As soon as I wrote that WGAL-FM used Bonneville I knew that was incorrect, that it had been it's successor, WNCE, after the sale to Hall. It wouldn't have been like the Steinmans to spend that kind of money on radio! WHP-FM used Schulke, at least at some point in their EZ existence, I was told. In its heyday there were several companies that syndicated the format to stations all over the country. I'm sure a lot of low-budget stations simply bought every Percy Faith, Ray Conniff, Andre Kostalanetz and 101 Strings LP available and just had minimum-wage people track the discs. The story goes that WYCR in Hanover used a jukebox. (Ray Thomas, can you confirm that?)

Those of us who go back a ways can remember when just about every FM in South Central PA was some form of easy listening or beautiful music. The exception might have been 105.7 WNOW-FM, which from the beginning simulcast its AM side, whatever the AM format was at any given time. I remember that even 92.7 played easy listening music in the daytime when it first went on the air, and rock at night before it morphed into full-time rock.

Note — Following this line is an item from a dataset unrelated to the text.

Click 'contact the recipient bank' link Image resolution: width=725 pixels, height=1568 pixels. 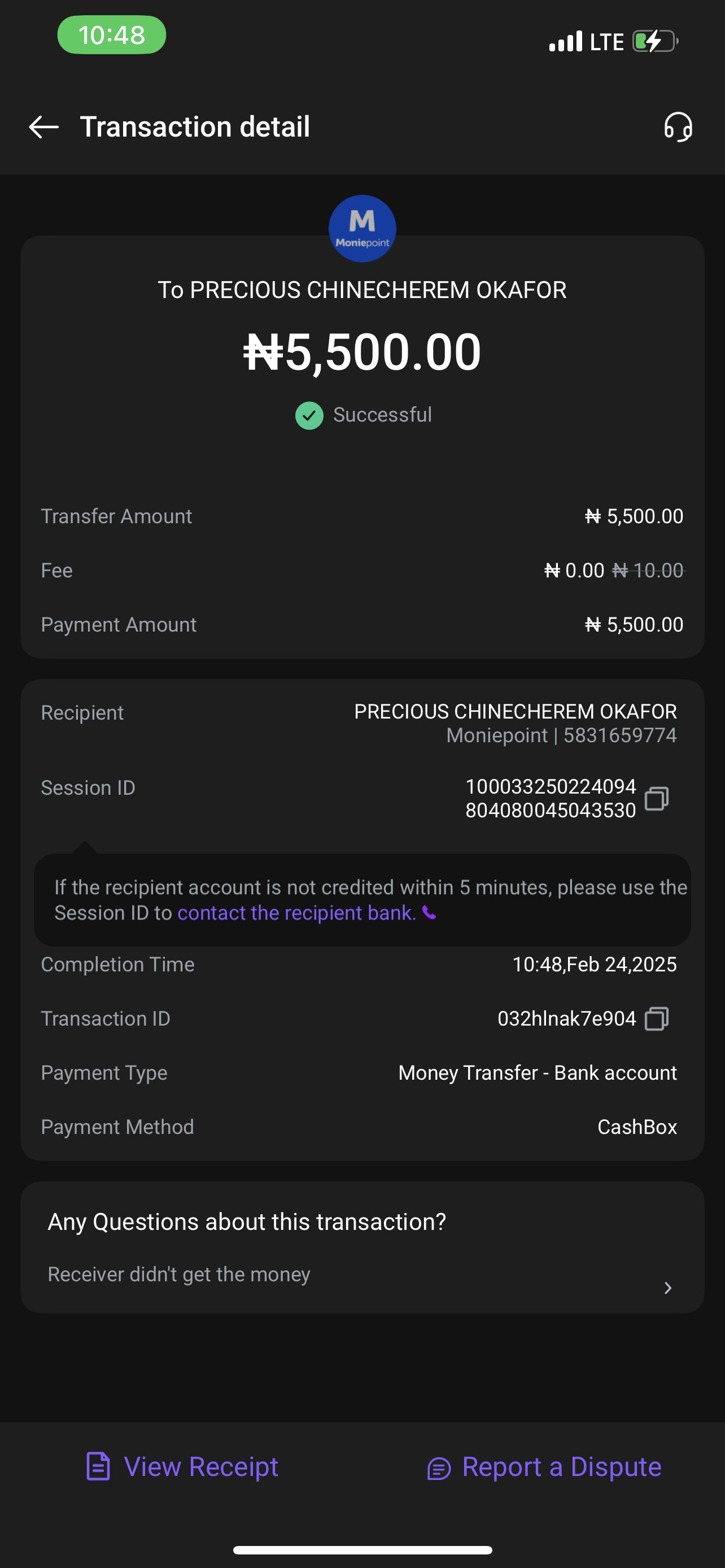point(296,913)
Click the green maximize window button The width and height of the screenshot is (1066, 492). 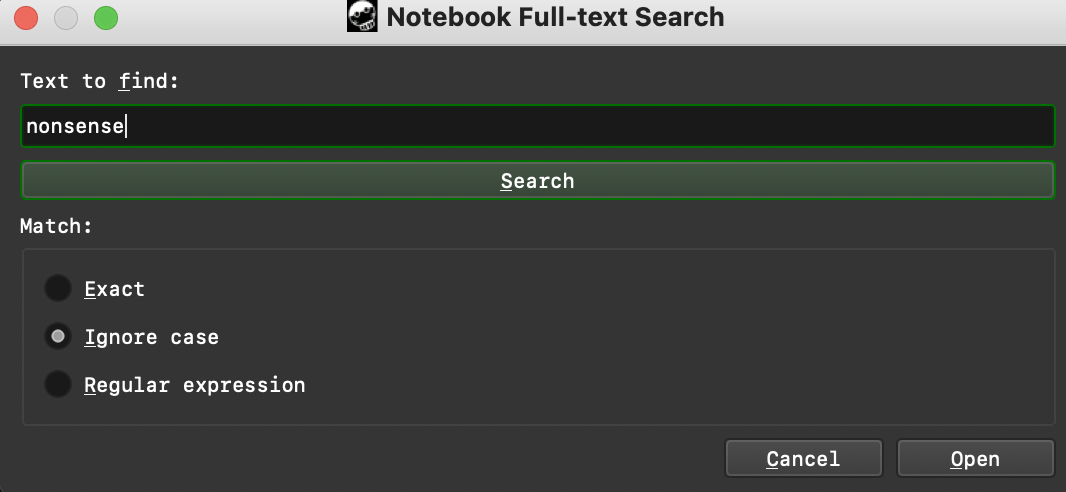(106, 18)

Trivia question for people over a certain age: Starview 92.7 was the second station to play album rock on FM in this area as a regular daily format. But there was another station before Starview that tried - and failed - in an attempt to bring free-form album rock to South Central PA. Who was it? There's at least one person who frequents this board who will know...
 
John, I believe the answer to your question would be....drum roll please....WEPN Elizabethtown at 106.7...now home to Z-Country. They played contemporary MOR (now Hot AC) during the day. At 4 in the afternoon it was an hour of beautiful music sponsored by The David Martin menswear store as I recall. At 5 it was Top 40 until about 8...when they would start mixing in album cuts and by around 9 or so would be full scale Progrssive Rock until around 1 in the morning. That was the spring of 1970...and alot of good stuff was coming out. I was told that one night they decided to track the entire Woodstock album unedited...including the Fish Cheer. I actually joined two of their jocks one Saturday and tried to help the drum up some new clients. The station went dark in the early summer of that same year. WLAN-FM also had a late night Progressive Rock show around late 1970 and 71 called "The Electric Catylist"...it was a great show but didn't last.
 
Right you are, bossjock. WEPN AM & FM out of E-town was the first to venture into what was at the time called "progressive rock." Some other stations did an hour here and there, but WEPN did it every night and all weekend. Their first try was the summer of 1969, when they played album tracks from 8pm to 6am. Yes, all night, when the only stations on all night in this entire area were WSBA and WFEC, and maybe WLAN. I remember hearing the Who's rock opera "Tommy" played all the way through, along with Led Zeppelin, Traffic, Blind Faith, Moody Blues, Crosby Stills & Nash and other groups of the day. I think the jox were guys from F & M college mostly, playing their own records. They didn't put on any low-key hippie-dippie affectations and were very knowledgeable about new music. Then at the end of the summer the station abruptly switched to Country. With the same jox. How funny is that. Bummer! That lasted about six months and they were back playing rock at night with, as you say, MOR for part of the day, then Top 40, then free-form rock again. It wasn't to last and the station went dark that summer. WEPN was great while it lasted, though, but they were just a little too ahead of their time.
 
John...you are right about the jukebox at WYCR. When I worked there in 1975, the jukebox was still sitting in the back room behind the YCR main studio. It would track entire album sides. All of the beautiful music/easy listening albums were there and remained there well into the 90s. I spent a bit of time there in the late 80s after Rick McCausin took over as GM following the "Y-98" fiasco. Rick decided to take it back to CHR and I helped him set up the format for the new 98YCR. What an incredible museum of radio! Although it looks terrific, I was kind of sad when they remodeled the place a few years ago. Did you know the engineering/storage room that used to be to the left when you walked into the building was originally supposed to be the studios and offices for WHVR-TV, which of course never happened?